Even more promising, in vivo experiments of ectopic injection of GDF-5, -6, and -7 induces neotendon and ligament formation, suggesting GDFs act as signaling molecules during embryonic tendon and ligament formation [50]. Histologic examination of the induced tissue demonstrated organized collagen with regular periodicity, resembling neonatal tendon and ligament. Similar results have been reported with BMP-13 delivered via adenoviral transfection into athymic nude rats [31].

GDF-5 has been used recently for tissue engineering applications [33]. BMSCs treated with recombinant human TGF-β1 and GDF-5 were cultured on woven 3-D PLGA scaffolds over a period of 12 days. Both growth factors promoted cellular proliferation; however, only TGF-β1 increased collagen production.

Mechanical strain has been evaluated as a potential stimulus for cell proliferation and differentiation [2]. BMSCs seeded on collagen gels subjected to 10% longitudinal strain and 25% rotational strain at 0.0167 Hz for 21 days demonstrated an upregulation of ligament fibroblast markers, including collagen I, collagen III, and tenascin C. In these studies, there was no evidence of osteogenic or chondrogenic differentiation, with no upregulation of bone sialoprotein, collagen II, osteocalcin, or osteopontin. Similarly, dermal fibroblasts seeded on collagen gel constructs subjected to uniaxial cyclic tensile strain (10% strain, 1 Hz) had improved cell viability with cyclic strain; constructs preloaded at 2 mN also had increased collagen production [6].

As true ligament and tendon embryogenesis occurs in a complex environment with an array of external signals and stimuli, it is unlikely ligament engineering will depend on a single external influence. Rather, it will be necessary to identify the appropriate sequence of culture conditions, as well as the timing and nature of growth factors and nutrients. While some have examined growth factor combinations in 2-D systems [6], we are not aware of studies examining the interaction between mechanical stimulation and growth factor administration in a 3-D system. Previous work by our group [41, 42] has demonstrated both stimuli can independently enhance cellular differentiation and these independent effects can be maintained when both stimuli are used in concert.

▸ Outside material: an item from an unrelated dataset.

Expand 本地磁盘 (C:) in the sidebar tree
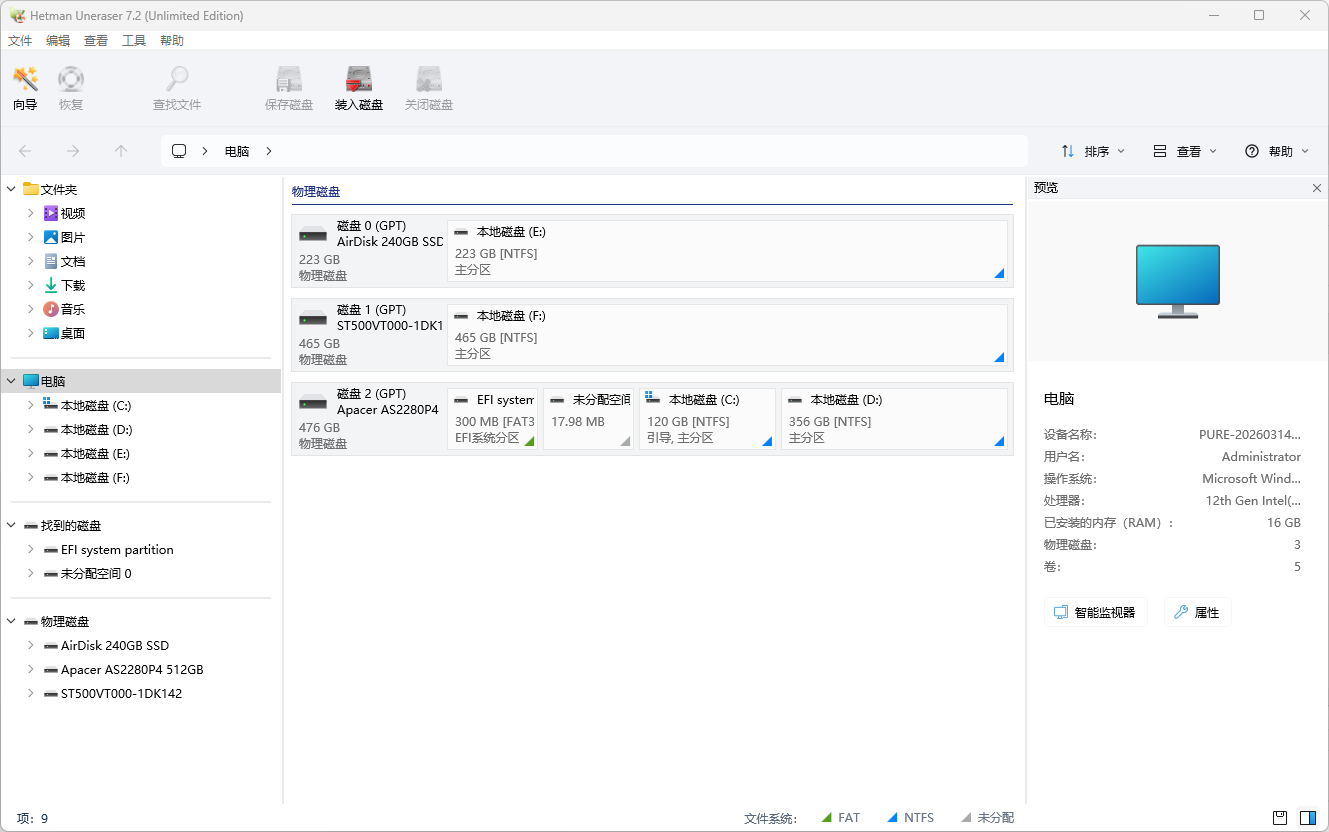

The field of tissue and ligament engineering is still relatively young, and current techniques have yet to produce a suitable candidate for clinical ACL reconstruction. One problem has been the lack of clear, specific markers of tenocyte differentiation, although scleraxis [18] and tenomodulin appear promising candidates [45]. Future work must be performed to examine the effects of these stimuli in extended culture conditions, as the production of an organized collagen matrix will likely require longer culture periods.

We have developed a novel system allowing for the delivery of mechanical and biochemical stimuli to a 3-D construct seeded with candidate cells. This system has been successfully used to demonstrate the adhesion and proliferation of a multipotent mesenchymal cell line onto a bioabsorbable 3-D construct, with cellular viability throughout the scaffold. Furthermore, both mechanical stimulation and biochemical stimuli can be applied. Preliminary results suggest that, while mechanical stimulation and GDF-5 alone does not increase cellular proliferation, the combination of these factors can increase cell number after 48 hours of culture. Either mechanical stimuli or GDF-5 can increase expression of collagen I, collagen III, and scleraxis, although the combination of these stimuli does not appear to have any increased effect on the pattern of gene expression.